Relationships Measured in Healthy Opportunities
Drilling down into the specific activity and relationship measures, Roch recommended segmenting KPIs into two subgroups: 1) relationship health and 2) opportunities to engage the partner in new ways. For the former, alliance managers might want to consider tracking how often their companies issue health checks, not just the insights that come from the health checks themselves.
“Are we complying with our own agreement that we reached with our partner? How is the alliance health tracking over time?” said Roch.
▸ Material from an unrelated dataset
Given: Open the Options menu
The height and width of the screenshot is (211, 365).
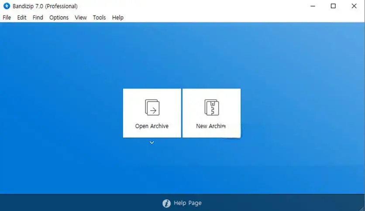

On the opportunity side, Roch reminded the audience that if an alliance is truly strategic, the current initiative is just one component of a multilayered value proposition.
“How am I looking after my partner for additional opportunities, and how is that being reciprocated?” he said.
A Hive of Activity KPIs
Later in the presentation, Roch segmented activity metrics into three more subcategories: 1) decision making, 2) risk management, 3) and execution, both in terms of quality and efficiency. The first entails charting things like how long it takes to resolve issues and how many escalations alliance managers prevented from landing in JSC meetings. Risk management metrics account for how the alliance team mitigated risks, not just the risks themselves that were headed off. Finally, execution can be measured by tallying the number of individual goals achieved, how many of those were realized despite working with a less-than-optimal number of resources, and how fast they were reached, for example. Non-revenue-generating alliances might be measured by the learnings that were implemented along the way, Roch added.
Start from the Top and Avoid “Vanity”
It’s not enough to align metrics to the right category; alliance managers have to get senior management to explicitly agree to the KPIs that will be used to illustrate the success of the partnership.
“If you design this process in isolation it might look great, but if you don’t have the buy-in of your key stakeholders, then there’s not going to be much value to your metrics,” said Rinfret, before cautioning the audience against formulating “vanity metrics,” “numbers that people look at but are not actionable [and] don’t serve any purpose.”
Rinfret also stressed the importance of appointing an owner for each metric, someone who is responsible for charting the progress (or lack thereof) toward it in monthly and quarterly meetings. Roch added that while outcome measures might be owned by other divisions within the company, the relationship/activity pieces are in alliance management’s purview, and it’s in everybody’s interest to track them, especially the alliance manager’s.
“That’s also how you elevate the visibility and the importance of alliance management in the organization,” said Roch.